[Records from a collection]
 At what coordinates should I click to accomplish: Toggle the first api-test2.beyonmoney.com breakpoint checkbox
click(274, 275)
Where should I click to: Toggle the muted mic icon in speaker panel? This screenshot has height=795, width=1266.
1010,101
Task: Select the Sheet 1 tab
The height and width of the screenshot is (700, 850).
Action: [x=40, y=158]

...

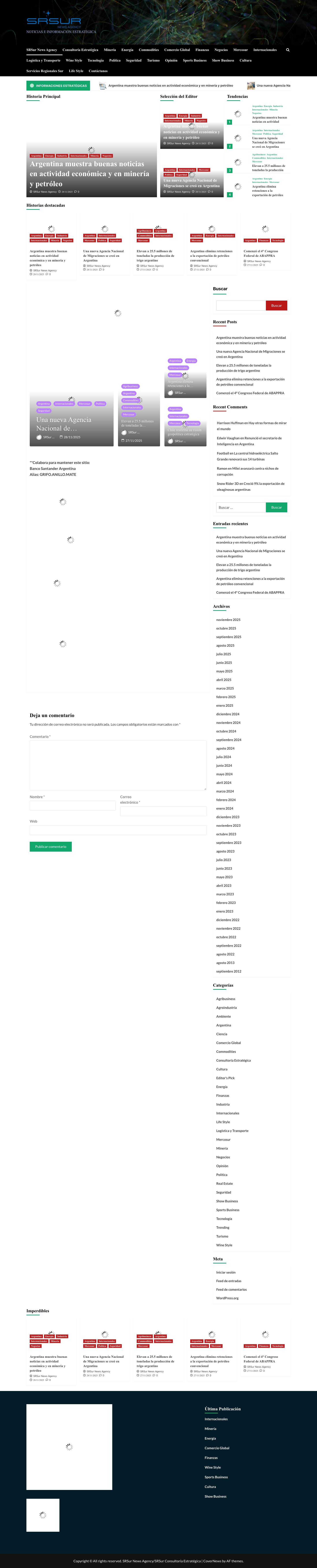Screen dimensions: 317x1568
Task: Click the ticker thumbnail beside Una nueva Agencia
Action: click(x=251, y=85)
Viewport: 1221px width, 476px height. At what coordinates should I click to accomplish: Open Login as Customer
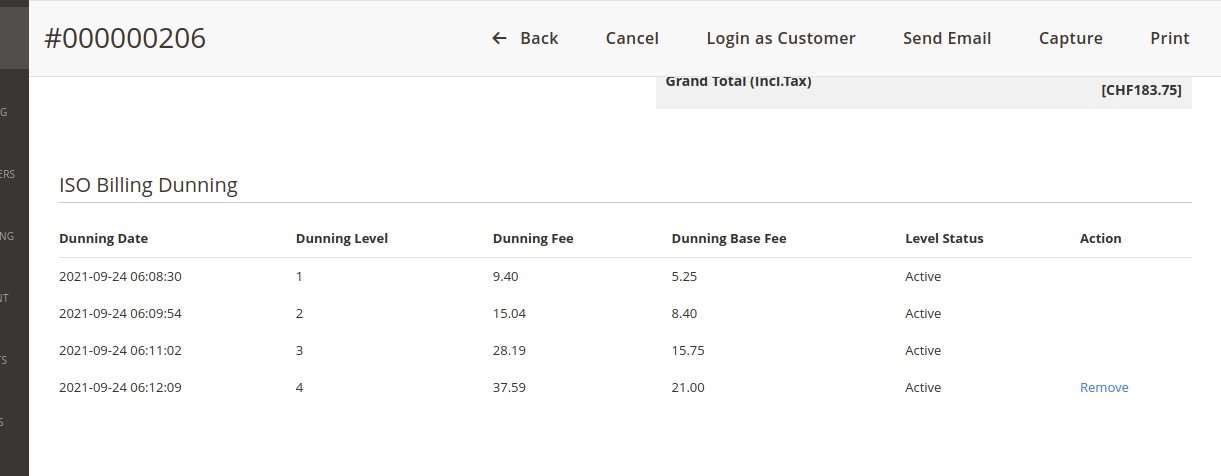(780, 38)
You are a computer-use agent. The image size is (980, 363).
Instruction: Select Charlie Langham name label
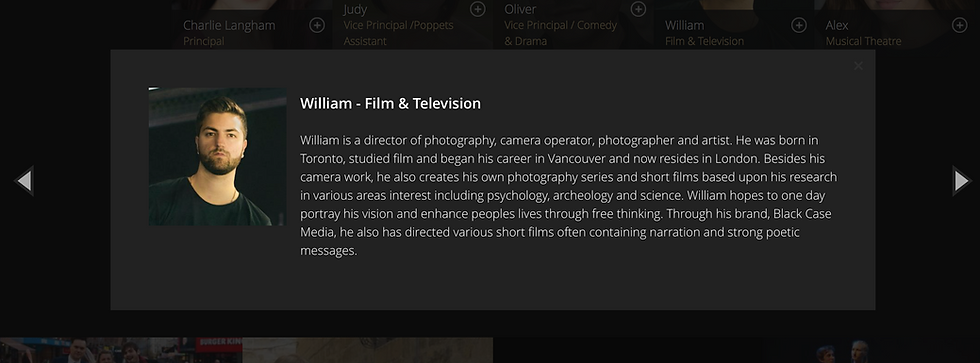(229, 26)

...

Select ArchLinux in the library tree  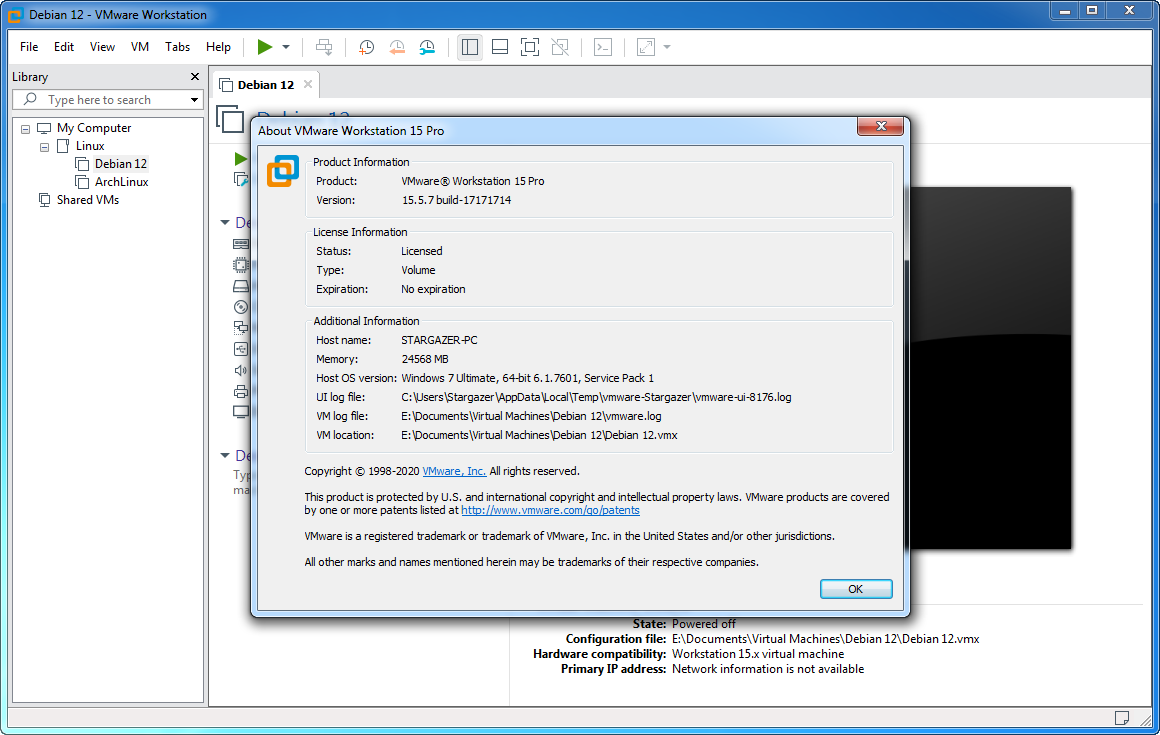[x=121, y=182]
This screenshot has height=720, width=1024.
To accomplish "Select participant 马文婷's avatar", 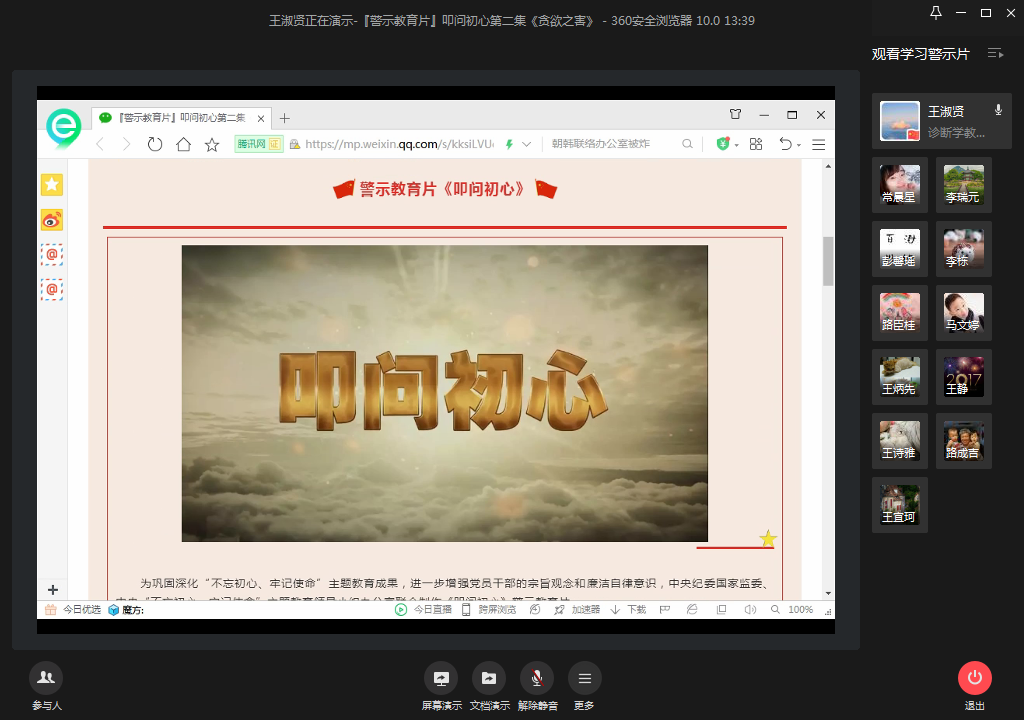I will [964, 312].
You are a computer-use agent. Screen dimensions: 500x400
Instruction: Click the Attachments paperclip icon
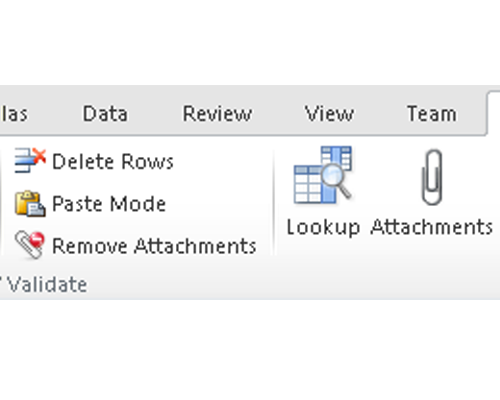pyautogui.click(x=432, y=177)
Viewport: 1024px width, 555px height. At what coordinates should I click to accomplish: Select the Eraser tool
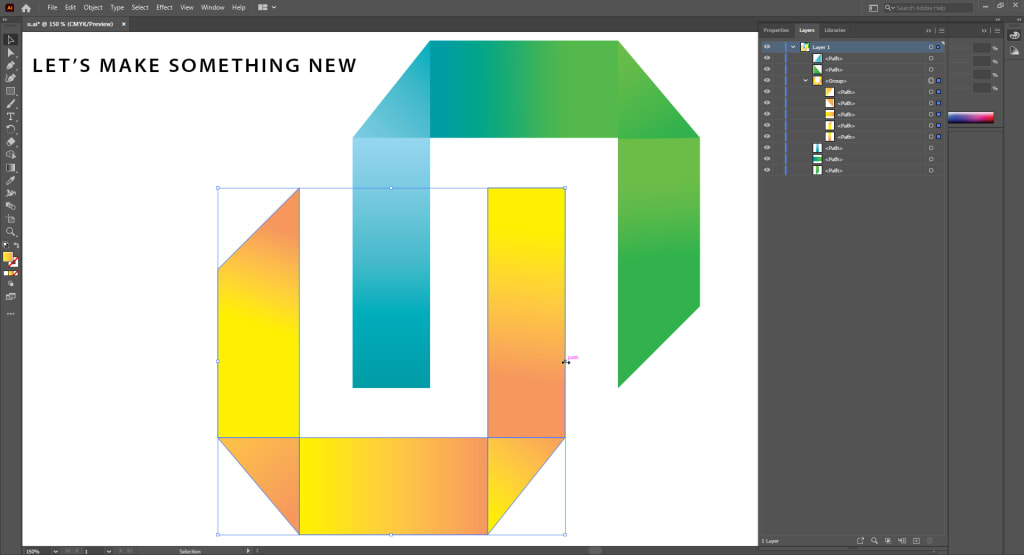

▶ _Work instruction_
Copy only these lines from the records above, exactly: the one with "You are a computer-use agent. Screen", the one with "Viewport: 1024px width, 555px", and those between. Skip the pictures.

▶ _Task solution_
You are a computer-use agent. Screen dimensions: 500x400
Instruction: Click the Attachments paperclip icon
pyautogui.click(x=432, y=177)
Viewport: 1024px width, 555px height. At what coordinates should I click to accomplish: Select the Eraser tool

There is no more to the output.